Читаем Кибербезопасность в условиях электронного банкинга. Практическое пособие полностью

– имеются ли в кредитной организации документы, определяющие численный состав, структуру и техническую обеспеченность СВА и СВК в соответствии с масштабами деятельности, характером совершаемых банковских операций и применяемых технологий?

– соответствует ли фактическая численность СВА и СВК штатной численности?

– вносились ли изменения в штатное расписание СВА и СВК в связи с применением новых банковских технологий и увеличением объемов проводимых операций?

– определены ли в должностных инструкциях сотрудников СВА и СВК функции контроля рисков при осуществлении операций ЭБ?

– укомплектованы ли СВА и СВК служащими, соответствующими квалификационным требованиям, позволяющим обеспечивать решение задач по применению и развитию ЭБ, а также понимание причин возникновения рисков при использовании данного вида ДБО?

– обучаются ли (проходят ли переподготовку) сотрудники СВА и СВК, отвечающие за внутренний контроль в области применения информационных технологий (включая тематику ЭБ)?

Основой эффективного функционирования системы внутреннего аудита и контроля являются регламентирующие документы, которые должны достаточно ясно описывать порядок проведения конкретных процедур внутреннего аудита и контроля, устанавливать уровни ответственности и распределять обязанности между подразделениями и сотрудниками кредитной организации, чтобы исключить возможность возникновения конфликта интересов.

Объектом проверок являются любое подразделение и любой служащий кредитной организации. В связи с этим внутренними документами кредитной организации следует предусмотреть порядок планирования работ СВА и СВК.

План проведения проверок должен включать график проверок, учитывать изменения в системе внутреннего контроля и новые направления деятельности кредитной организации. При подготовке годового плана проверок целесообразно учитывать требования Банка России к работе СВА и СВК, условия договора с внешним аудитором кредитной организации, рекомендации внешних надзорных органов.
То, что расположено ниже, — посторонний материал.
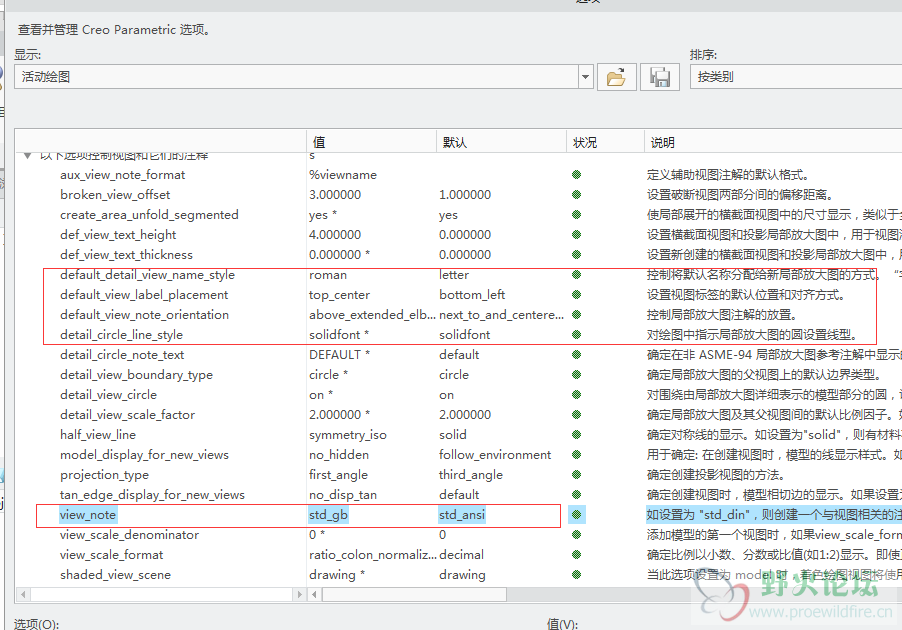902x630 pixels.
Task: Click status dot for detail_circle_line_style row
Action: point(576,335)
При составлении графика проверок должна учитываться установленная в кредитной организации периодичность проведения проверок по направлениям деятельности структурных подразделений и кредитной организации в целом.

Также рекомендуется регламентировать внутренними документами работу СВА и СВК в части определения порядка организации, проведения, оформления и реализации материалов проверок.
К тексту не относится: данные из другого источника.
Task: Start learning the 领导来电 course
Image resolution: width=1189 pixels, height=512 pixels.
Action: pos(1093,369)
Рекомендуется отразить во внутренних документах, что состав группы для проверки правильности функционирования СЭБ определяется с учетом объема и особенностей деятельности проверяемого подразделения. В случае привлечения к проверке работников других подразделений такое решение должно быть заблаговременно согласовано с их непосредственными руководителями. При выполнении служебных обязанностей в ходе проверок сотрудники (входящие в рабочую группу СВК) подчиняются только руководителю группы, проводящей проверку (руководителю проверки).
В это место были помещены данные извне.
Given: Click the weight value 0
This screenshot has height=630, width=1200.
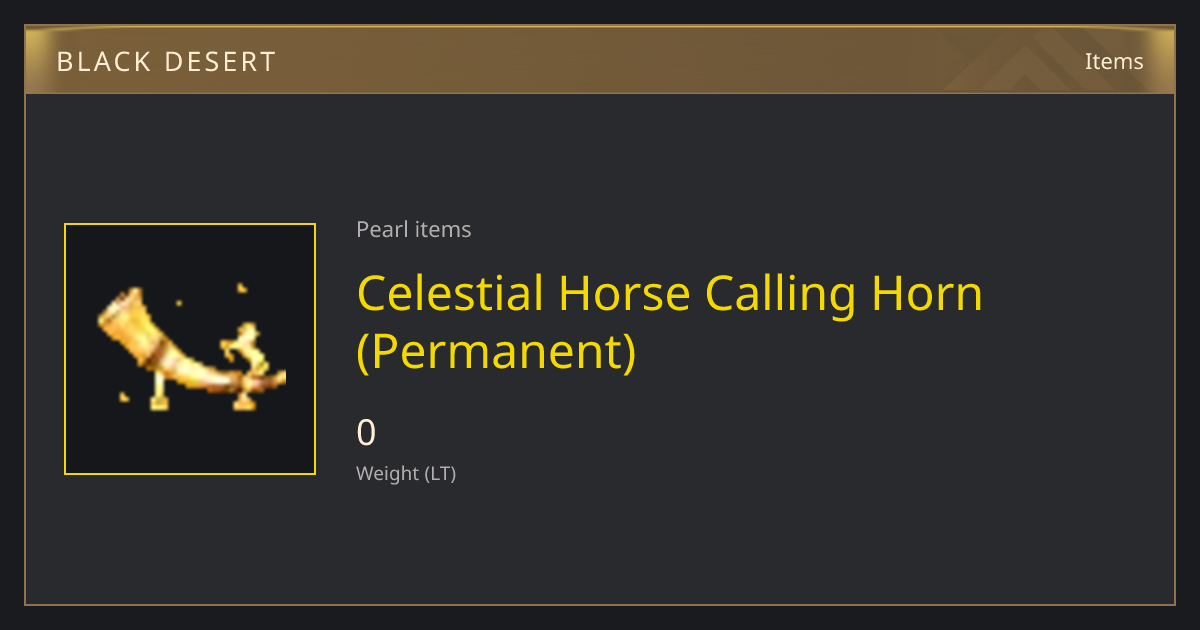Looking at the screenshot, I should 367,432.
Внутренние документы кредитной организации должны предусматривать разработку отдельной программы проверки каждого направления (вопроса) деятельности кредитной организации в области технологий ЭБ. Данная программа должна содержать цели проверки и определять ключевые банковские риски и механизмы обеспечения полноты и эффективности контроля в области технологий ЭБ. В ходе проверки программа может быть скорректирована с учетом предложений руководства кредитной организации или руководителя рабочей группы.

При оформлении результатов проверок каждому члену рабочей группы рекомендуется подробно документировать свою работу и делать заключения по каждому из проверяемых вопросов. Рабочие материалы по проверке отдельных участков (отчеты) до их включения в общий акт проверяющим целесообразно согласовать с сотрудниками проверяемого подразделения. Отчет с визами члена рабочей группы и сотрудника проверяемого подразделения следует передавать руководителю рабочей группы и хранить в деле по проверке.

Результаты проверок оформляются общим актом, который подписывается руководителем рабочей группы и руководителем проверяемого подразделения. При наличии разногласий по акту со стороны представителей проверяемого подразделения составляется протокол разногласий, в котором указываются возражения. Протокол разногласий подписывается руководителем подразделения. О наличии разногласий делается пометка в акте рядом с подписью руководителя проверяемого подразделения. О проведенных в период проверки мероприятиях по устранению выявленных нарушений и недостатков в работе делается соответствующая запись в акте.

Отдельно следует выделять повторяющиеся недостатки и нарушения, выявленные в ходе предыдущей проверки.

В целях повышения качества проверок рекомендуется разрабатывать внутренние методики проверки вопросов в разрезе направлений контроля над отдельными областями технологий ЭБ.